Security verification issues that you have to pay attention to in web development #2-xss

Objective

The XSS is also called the CSS (cross site script), which is an attack by the site. A malicious attacker inserts malicious HTML code into a Web page, and when the user browses to the page, HTML code embedded inside the Web is executed to achieve the special purpose of the malicious attacker.

Environment preparation
as in previous times, use PHP as a demonstration. Because the production of XSS is accompanied by the input and output, so I casually wrote a message board small application. may not be very well written, just provide test use. Message Board code (interested can be tested) index.html

<! DOCTYPE HTML PUBLIC "-//W3C//DTD XHTML 1.0 transitional//en" "Http://www.w3.org/TR/xhtml1/DTD/xhtml1-transitional.dtd ">

Submit to receive page add.php

Show the show.php of the message
<?php $conn =mysql_connect (' localhost ', ' root ', ' wzw123 ') or Die ("database connection Failed") mysql_query ("Set names gb2312"); mysql_ select_db ("MyTest"); $sql = "SELECT * from message ORDER by id DESC"; $result =mysql_query ($sql), while ($all =mysql_fetch_ Array ($result)) {echo $all [' ID ']. " ==> ". $all [' name ']." ==> ". $all [' content '];echo ' 


Because it is a test, the code is a little bit unreasonable. Forgive me, do look.
This is the output of the message content, did not do any landscaping. Oh, don't mind the details, hey

Then we come to the place of the message, we enter the normal message content must be no problem.

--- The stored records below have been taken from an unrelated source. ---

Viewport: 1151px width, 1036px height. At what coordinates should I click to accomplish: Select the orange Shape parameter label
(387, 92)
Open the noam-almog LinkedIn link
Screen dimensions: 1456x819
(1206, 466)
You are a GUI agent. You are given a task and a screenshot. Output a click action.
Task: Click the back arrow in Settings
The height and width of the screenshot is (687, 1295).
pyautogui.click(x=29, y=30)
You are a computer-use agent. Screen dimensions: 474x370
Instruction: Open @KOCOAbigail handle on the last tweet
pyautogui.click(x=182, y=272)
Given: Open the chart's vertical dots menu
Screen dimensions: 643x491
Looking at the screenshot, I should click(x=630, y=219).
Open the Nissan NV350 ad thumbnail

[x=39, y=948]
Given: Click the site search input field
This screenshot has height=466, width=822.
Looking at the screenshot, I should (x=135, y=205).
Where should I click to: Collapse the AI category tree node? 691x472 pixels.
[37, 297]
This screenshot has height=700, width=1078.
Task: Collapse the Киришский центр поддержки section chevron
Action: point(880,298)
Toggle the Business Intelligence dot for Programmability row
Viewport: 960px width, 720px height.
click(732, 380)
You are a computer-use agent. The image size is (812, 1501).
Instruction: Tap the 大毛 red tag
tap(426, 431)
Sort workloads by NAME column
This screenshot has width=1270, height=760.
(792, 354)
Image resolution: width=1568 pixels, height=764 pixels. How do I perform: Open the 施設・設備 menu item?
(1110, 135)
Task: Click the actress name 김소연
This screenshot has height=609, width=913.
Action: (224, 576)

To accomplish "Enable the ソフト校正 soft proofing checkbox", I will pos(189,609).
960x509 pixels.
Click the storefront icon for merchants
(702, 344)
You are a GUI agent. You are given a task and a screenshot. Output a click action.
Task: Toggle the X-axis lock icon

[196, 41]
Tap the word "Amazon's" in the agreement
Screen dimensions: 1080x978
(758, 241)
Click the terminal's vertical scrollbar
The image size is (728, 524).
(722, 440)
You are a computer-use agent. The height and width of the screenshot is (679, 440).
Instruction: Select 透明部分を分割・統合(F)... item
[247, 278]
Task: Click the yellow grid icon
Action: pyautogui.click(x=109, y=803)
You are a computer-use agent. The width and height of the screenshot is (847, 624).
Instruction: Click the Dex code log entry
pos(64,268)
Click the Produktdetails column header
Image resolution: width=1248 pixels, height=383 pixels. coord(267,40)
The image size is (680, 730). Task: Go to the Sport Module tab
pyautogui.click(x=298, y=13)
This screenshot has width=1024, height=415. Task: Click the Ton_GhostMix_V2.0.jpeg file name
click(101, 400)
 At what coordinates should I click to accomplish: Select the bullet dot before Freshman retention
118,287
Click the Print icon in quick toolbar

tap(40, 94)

And what if we had the wretched input of JavaScript code?

The effect is obvious, such as


What about the other JavaScript code we enter? such as obtaining the client's cookie, etc... It's all possible.

If you think these are too chicken, then if you directly input an embedded JS outside the chain? What if there is some code in the outer chain that gets all sorts of information? Wouldn't it be easy to get information?

If the administrator reviews the message in the background, the person gets a cookie or other information. The consequences of combining csrf are also very serious.

Just a demonstration, not for the convenience of the ulterior motives, please do not use for illegal purposes


PS: This article is only for the purpose of improving the safety awareness of the ape, and to strengthen the security protection, please do not use for illegal use! Due to the limited level, this article only to do, reproduced please indicate the source, thank you.